Studies show that the quantity of fibers is directly related to the flexural mechanical properties of fiber reinforced resins (FRC) [16, 29] and filler addiction does not improve these properties [27]. With a FRC composed by 22.5%wt fiber in 22.5 wt% resin matrix and 55 wt% silica filler, Garoushi et al. 2008 [28] showed acceptable depth of cure and microhardness for clinical use. They have also shown higher load bearing capacity, when this material was used to manufacture posts, than those with fiber post and composite core [18] and when used to manufacture premolar crowns [27]. In the present study, reduced FS and FM for 30-FR group could then be explained by a negative effect of more %fibers on polymerization of this filled resin, but more research is necessary to support this assumption.

Poor fiber impregnation may be a result of using a more viscous resin, leaving empty spaces that accumulate oxygen, which inhibits resin polymerization. This fact produces a flexural weak FRC [24]. In the present study, during specimen manufacturing it could be noted that FRC polymerization was visually more difficult in FR-groups, especially in groups with high %wt fibers. In 30-FR group, there was few resin matrix to keep fibers together, causing fiber dislodgement (Figure 3(e)) and reducing significantly the flexural properties.

When comparing the results of this work with data from literature it is possible to conclude that fracture strength was significantly improved. By using 22%wt of 3 mm long glass fibers in BisGMA-TEGDMA (60% bisphenol-A-glycidyl dimethacrylate-40% triethylenglycoldimethacrylate), Garoushi et al. 2006 [16] showed 146 MPa and 8.1 GPa for FS and FM, respectively. With similar composition but 20%wt glass fibers, the group 20-UR achieved 1911.55 MPa and 15.72 GPa for the same variables. Possibly, the reason for such a difference was the application of a silane coupling agent on glass fibers and also the different employed specimen dimensions. Figures 3(a) and 3(b) show interaction between resin and fibers but only at Figure 3(a) a homogeneous spatial fiber distribution can be seen, and this was accounted for the observed higher FS and FM of most of unfilled versus filled groups.

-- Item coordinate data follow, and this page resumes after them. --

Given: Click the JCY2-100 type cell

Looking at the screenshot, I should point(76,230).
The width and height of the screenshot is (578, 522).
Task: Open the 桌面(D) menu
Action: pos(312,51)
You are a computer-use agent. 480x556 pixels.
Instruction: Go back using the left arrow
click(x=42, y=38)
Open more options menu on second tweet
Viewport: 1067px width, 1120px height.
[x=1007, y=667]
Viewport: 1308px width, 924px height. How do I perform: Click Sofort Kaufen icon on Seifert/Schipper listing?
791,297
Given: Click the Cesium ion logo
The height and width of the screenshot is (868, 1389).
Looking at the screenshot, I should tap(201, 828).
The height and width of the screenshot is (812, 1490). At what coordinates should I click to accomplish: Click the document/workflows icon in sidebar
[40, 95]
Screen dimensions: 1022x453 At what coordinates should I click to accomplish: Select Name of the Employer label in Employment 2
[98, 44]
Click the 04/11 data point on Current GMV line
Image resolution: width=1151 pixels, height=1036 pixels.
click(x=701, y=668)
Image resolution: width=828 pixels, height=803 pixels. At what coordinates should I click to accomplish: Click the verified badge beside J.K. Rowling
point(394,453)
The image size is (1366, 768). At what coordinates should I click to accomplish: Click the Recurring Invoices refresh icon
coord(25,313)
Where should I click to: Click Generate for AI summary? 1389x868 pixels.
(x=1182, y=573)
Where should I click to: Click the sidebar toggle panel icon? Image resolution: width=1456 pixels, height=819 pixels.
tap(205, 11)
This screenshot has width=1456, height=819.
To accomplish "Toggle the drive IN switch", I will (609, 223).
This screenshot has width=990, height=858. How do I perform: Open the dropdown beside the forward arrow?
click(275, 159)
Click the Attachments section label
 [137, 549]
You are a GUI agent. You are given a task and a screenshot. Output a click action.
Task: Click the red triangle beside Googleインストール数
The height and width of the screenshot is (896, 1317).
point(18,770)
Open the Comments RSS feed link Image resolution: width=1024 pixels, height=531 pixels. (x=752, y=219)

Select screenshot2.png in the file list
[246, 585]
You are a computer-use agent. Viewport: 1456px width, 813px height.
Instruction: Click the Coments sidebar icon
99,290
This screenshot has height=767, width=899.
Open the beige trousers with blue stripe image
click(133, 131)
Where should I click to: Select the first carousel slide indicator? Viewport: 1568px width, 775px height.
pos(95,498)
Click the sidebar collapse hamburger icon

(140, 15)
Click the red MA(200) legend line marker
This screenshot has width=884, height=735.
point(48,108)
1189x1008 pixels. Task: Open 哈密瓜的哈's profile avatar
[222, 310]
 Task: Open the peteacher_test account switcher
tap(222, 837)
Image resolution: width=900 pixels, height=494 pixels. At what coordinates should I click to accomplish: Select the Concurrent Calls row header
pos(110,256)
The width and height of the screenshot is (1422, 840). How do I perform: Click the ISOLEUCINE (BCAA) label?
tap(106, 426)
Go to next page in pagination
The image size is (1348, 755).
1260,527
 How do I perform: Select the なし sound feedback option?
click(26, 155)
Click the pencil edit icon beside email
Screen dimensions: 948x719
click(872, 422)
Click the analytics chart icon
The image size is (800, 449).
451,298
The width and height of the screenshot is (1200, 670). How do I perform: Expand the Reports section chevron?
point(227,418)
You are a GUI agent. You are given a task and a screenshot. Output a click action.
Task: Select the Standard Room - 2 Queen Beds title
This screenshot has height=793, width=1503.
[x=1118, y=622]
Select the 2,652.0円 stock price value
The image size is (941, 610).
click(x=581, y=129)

The optimum glass fiber/resin/filler proportion was not investigated on this research and needs further work. As seen, high values for flexural strength and flexural modulus can be obtained if inorganic fillers are not included in the composite but several other properties need to be investigated for establishing good mechanical properties and handling characteristics.

5. Conclusions

The inclusion of short glass fibers (3 mm long) in a BisGMA resinous matrix increases the flexural strength and flexural modulus of the material, and the absence of inorganic filler promotes better interaction/homogeneity with the fibers, leading to greater increase in the analyzed parameters. Inclusion of 30 wt% of fibers into filled resin reduced mechanical properties but the same into unfilled resin had the opposite behavior.